→ **ASSIGNED TASK**
Locate "Turn on BitLocker for Windows (C:)" in the records below, then copy its line and every following line exactly, without the pictures.

→ **RECORDS SUPPLIED**
-------------------------

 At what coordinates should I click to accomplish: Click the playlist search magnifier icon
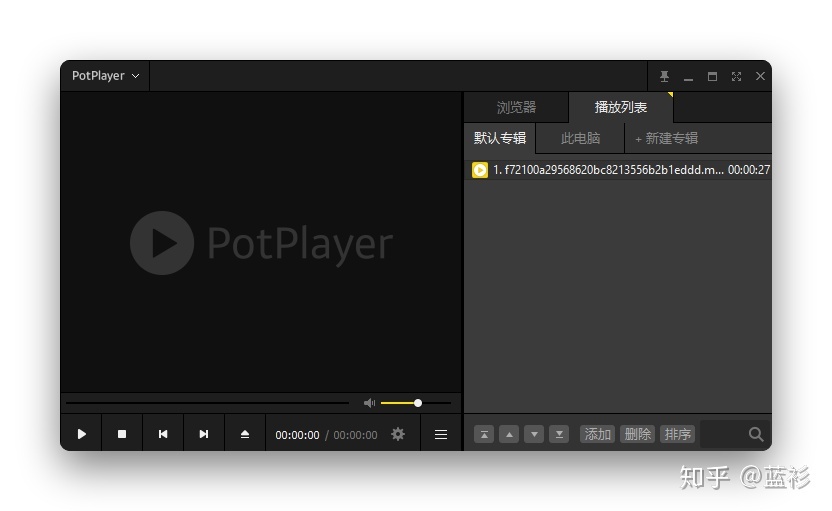pyautogui.click(x=756, y=434)
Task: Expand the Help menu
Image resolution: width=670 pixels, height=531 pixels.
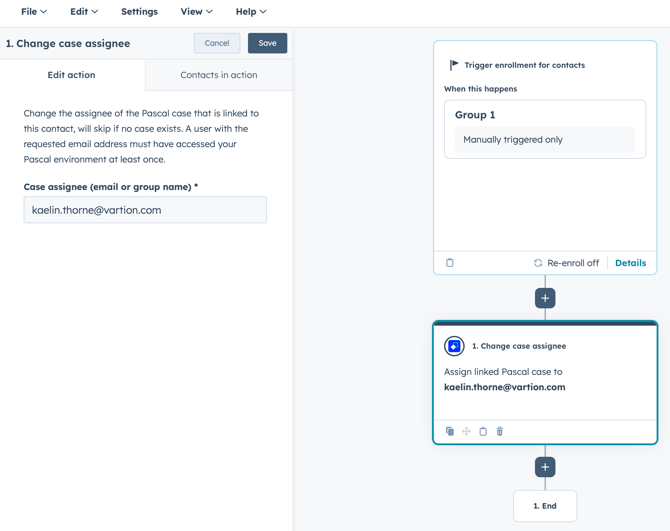Action: [x=251, y=12]
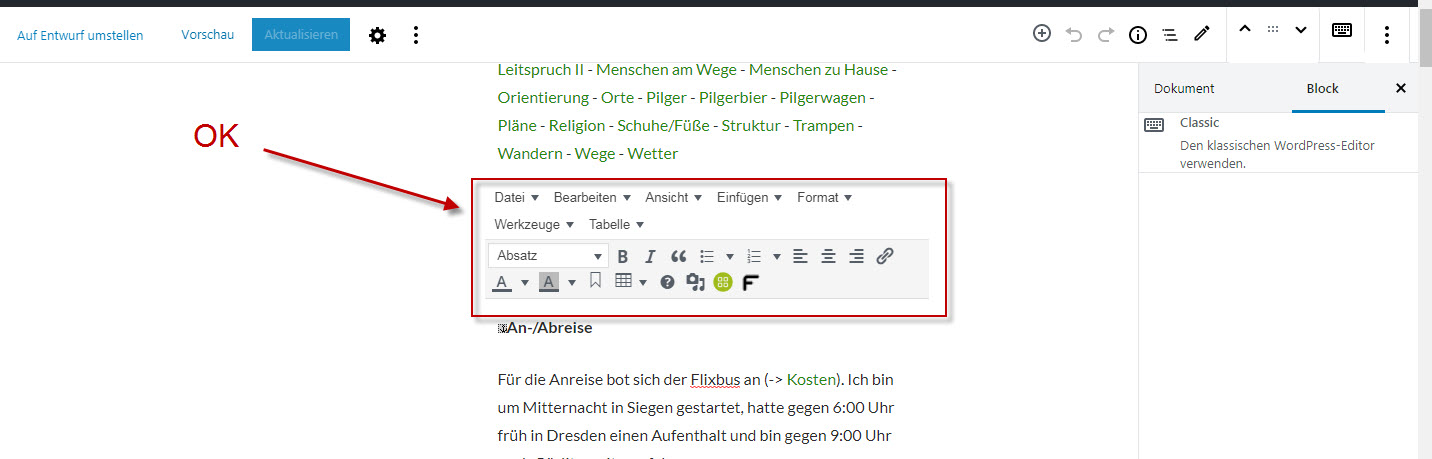Open content structure info icon
The width and height of the screenshot is (1432, 459).
[x=1137, y=35]
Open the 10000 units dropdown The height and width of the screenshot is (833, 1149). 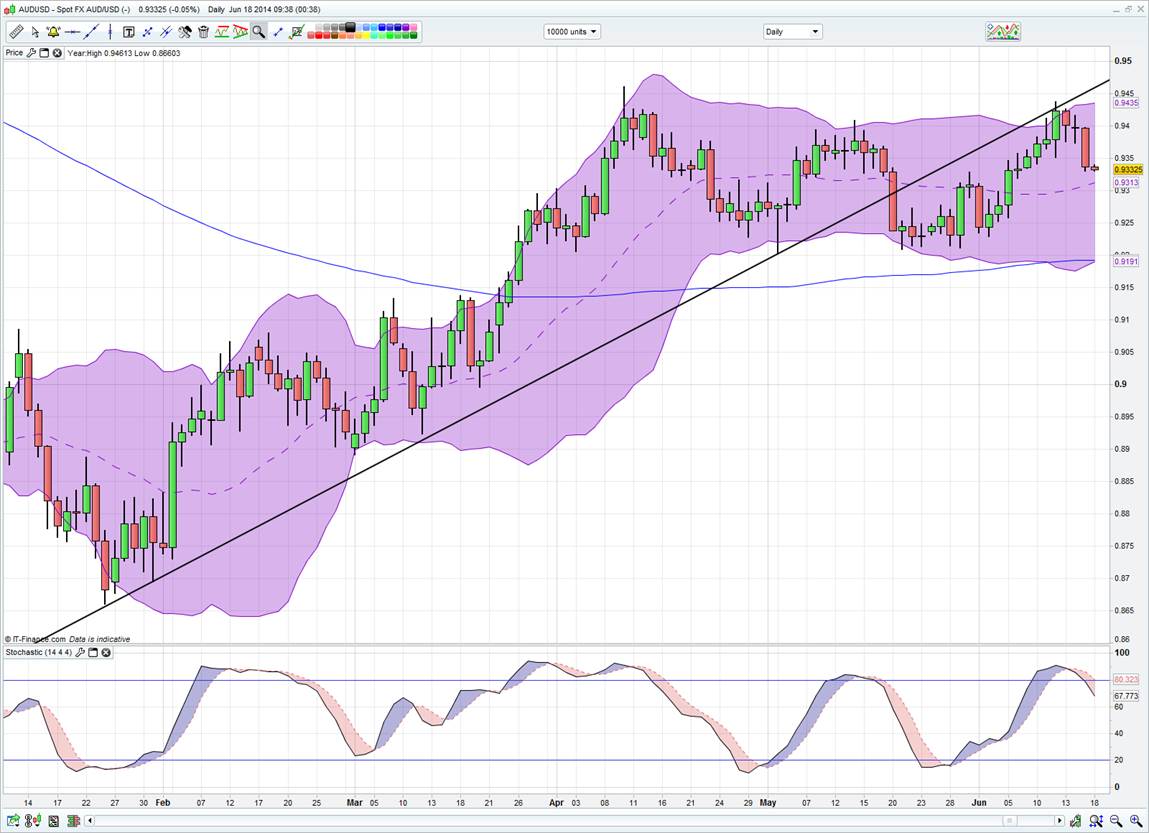572,32
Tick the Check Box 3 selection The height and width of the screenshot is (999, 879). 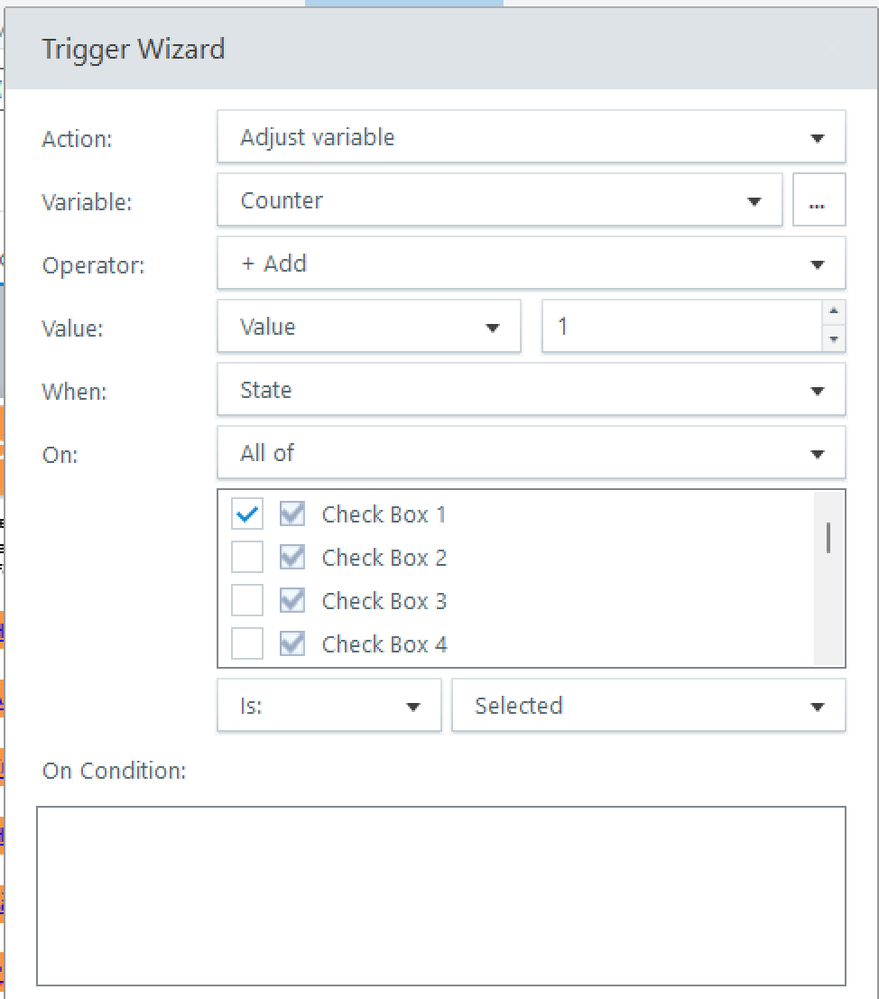click(x=247, y=601)
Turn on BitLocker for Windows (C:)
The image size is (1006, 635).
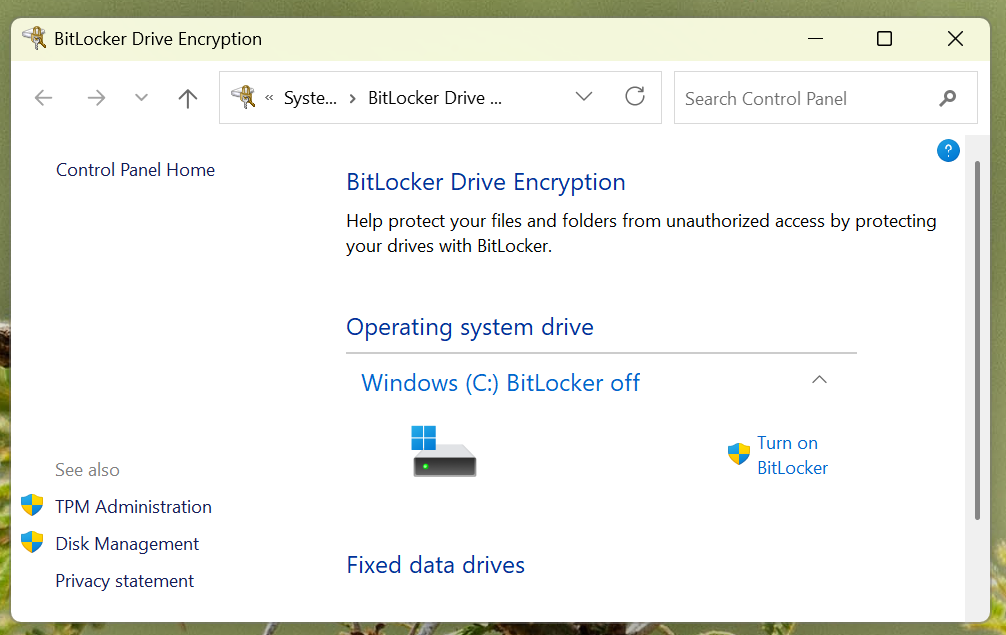[791, 455]
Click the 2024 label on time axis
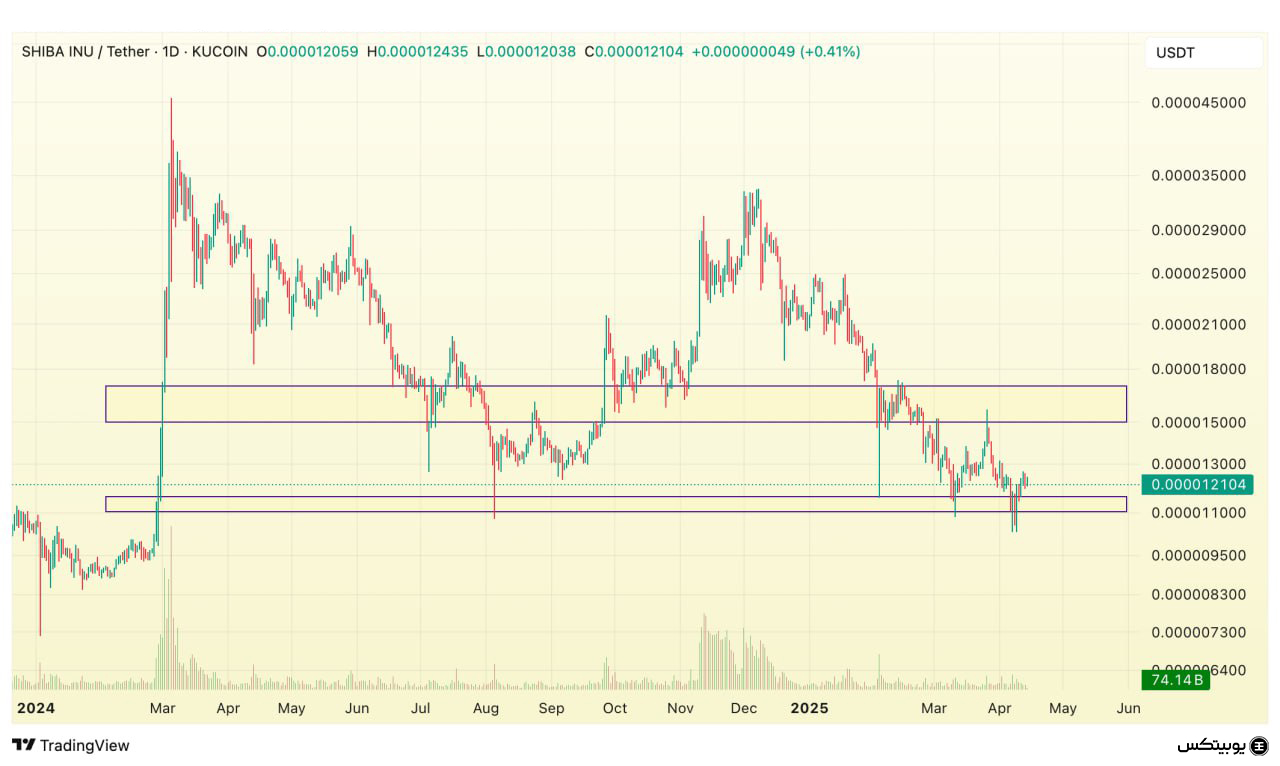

-------------------------

→ **WRITTEN SOLUTION**
Turn on BitLocker for Windows (C:)
The image size is (1006, 635).
[791, 455]
Click the 2024 label on time axis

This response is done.